The World Bank will support Ukraine by conducting a rapid assessment of damage and needs after Tuesday's destruction of a huge hydroelectric dam on the front lines between Russian and Ukrainian forces, a top bank official said on Wednesday.
Anna Bjerde, the World Bank's managing director for operations, said on Twitter the destruction of the Novo Kakhovka dam had "many very serious consequences for essential service delivery and the broader environment."
Ukrainian Prime Minister Denys Shmyhal, also writing on Twitter, said he spoke with Bjerde about the impact of the dam's collapse, and she assured him the World Bank would carry out a rapid assessment of the damage and needs.

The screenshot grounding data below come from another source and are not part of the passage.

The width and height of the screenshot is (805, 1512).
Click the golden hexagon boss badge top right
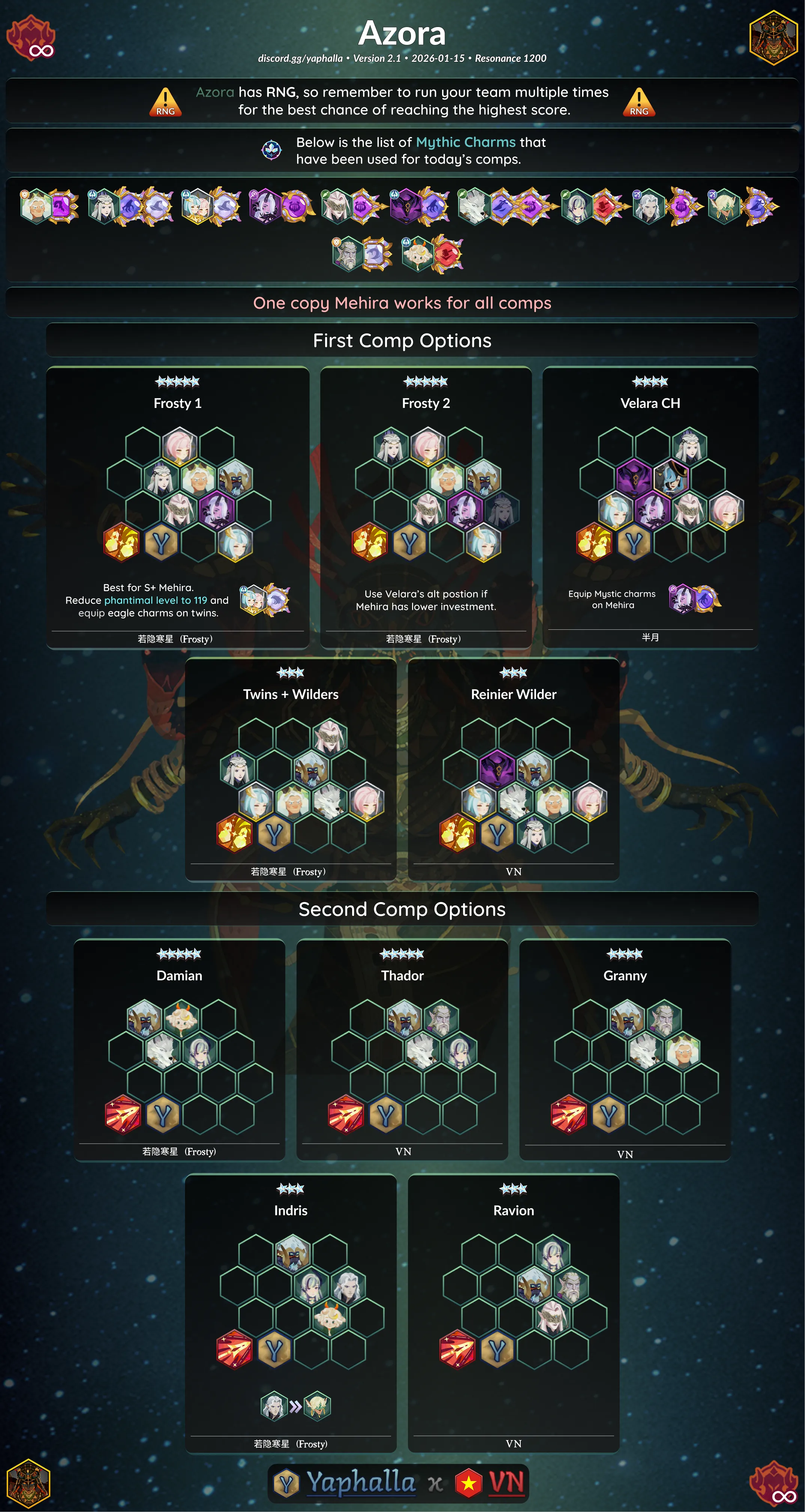point(774,37)
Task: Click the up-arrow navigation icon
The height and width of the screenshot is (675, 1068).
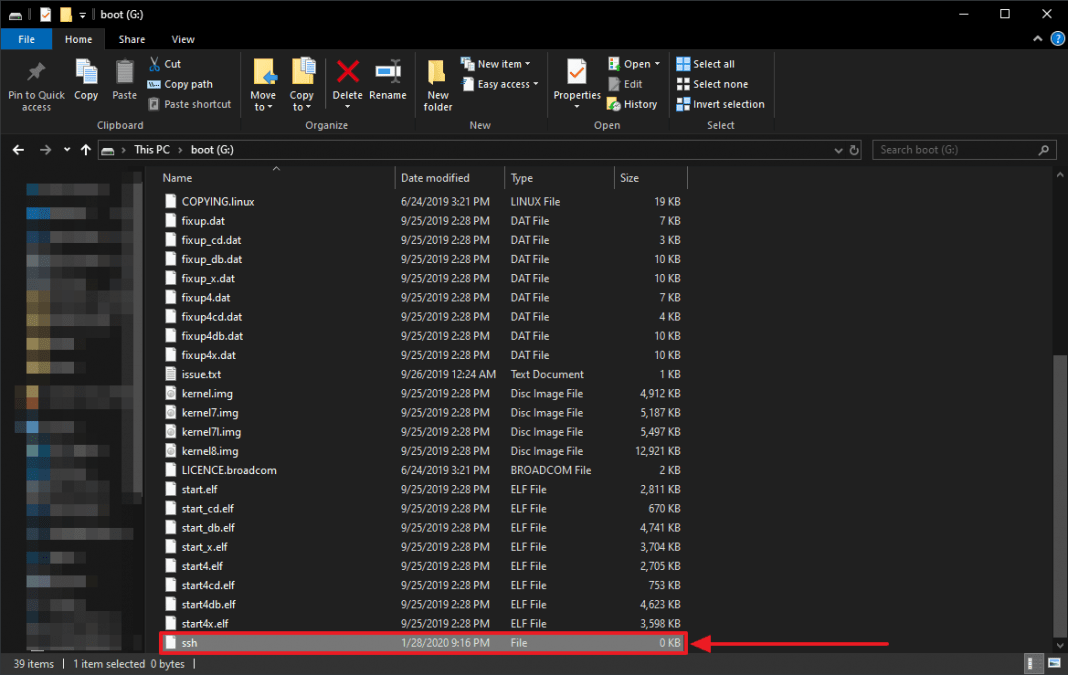Action: [x=87, y=150]
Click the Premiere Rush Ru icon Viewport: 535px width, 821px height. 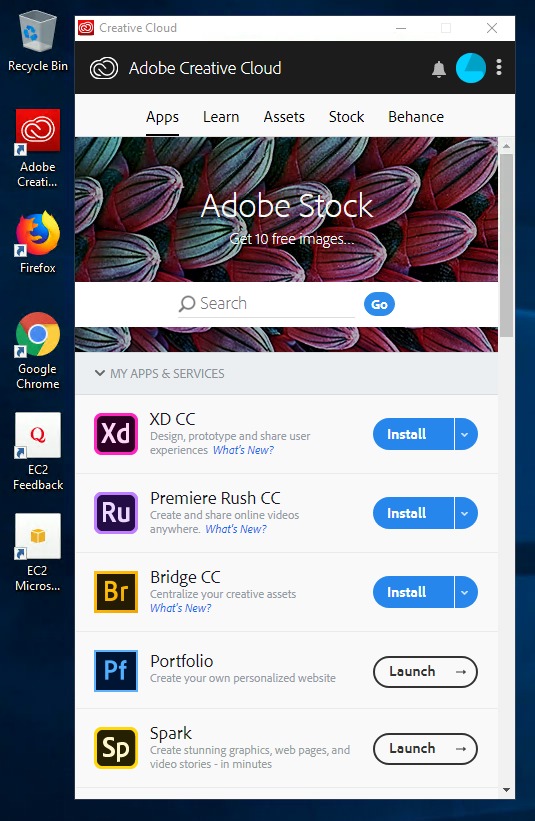[116, 513]
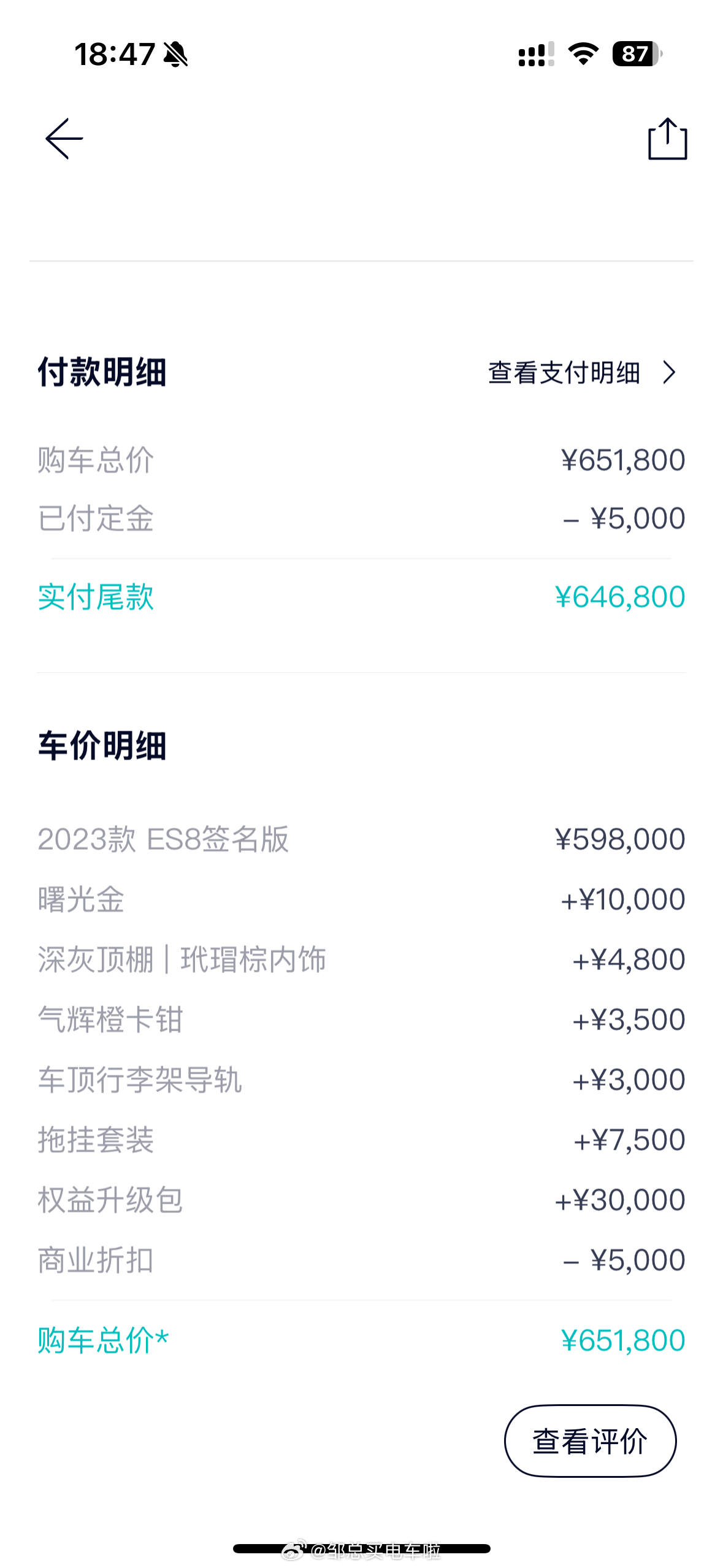Image resolution: width=723 pixels, height=1568 pixels.
Task: Tap the back arrow icon
Action: pyautogui.click(x=64, y=139)
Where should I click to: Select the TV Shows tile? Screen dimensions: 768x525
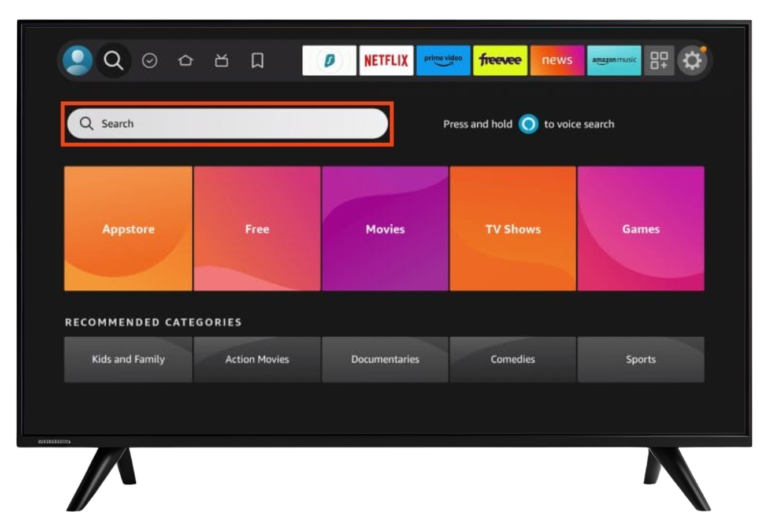(x=513, y=229)
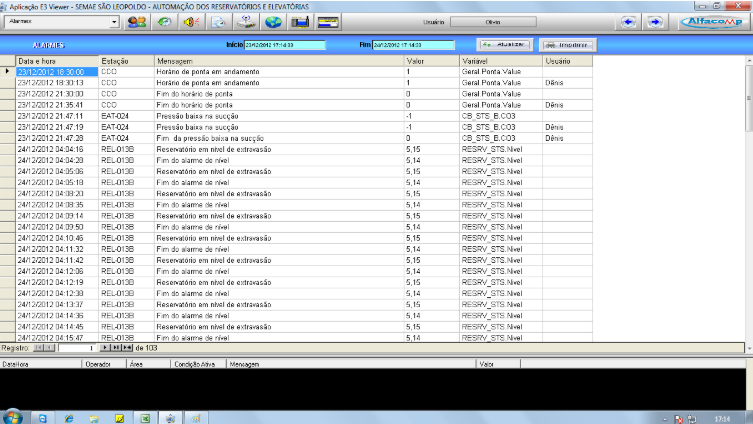Click the network station icon

245,21
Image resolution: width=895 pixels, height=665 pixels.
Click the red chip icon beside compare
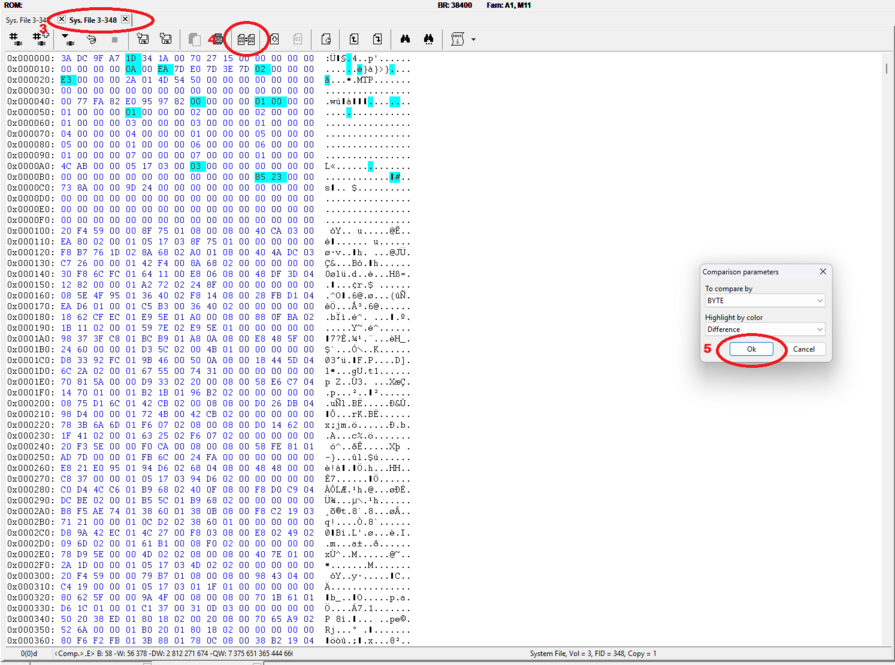coord(216,39)
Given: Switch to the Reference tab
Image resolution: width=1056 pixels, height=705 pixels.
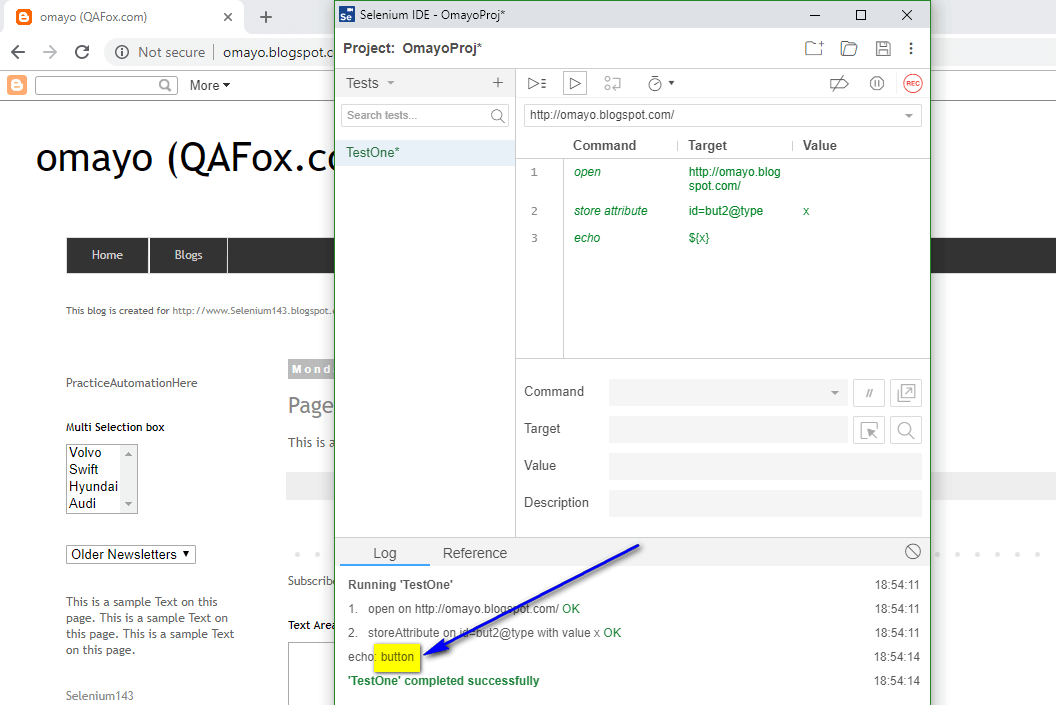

Ukrainians abandoned inundated homes on Wednesday as floods crested across the south after the destruction of the dam, with Russia and Ukraine trading blame for the disaster.
Ukraine said the deluge would leave hundreds of thousands of people without access to drinking water, swamp tens of thousands of hectares of agricultural land and turn at least 500,000 hectares deprived of irrigation into "deserts".
Bjerde said the new damage assessment would build on the bank's previous analysis of damage to Ukraine's infrastructure and buildings, which estimated that it would cost $411 billion to rebuild Ukraine's economy after Russia's invasion.
The International Monetary Fund on Wednesday said it is "very concerned" about the social, economic and environmental impact from the destruction of the dam.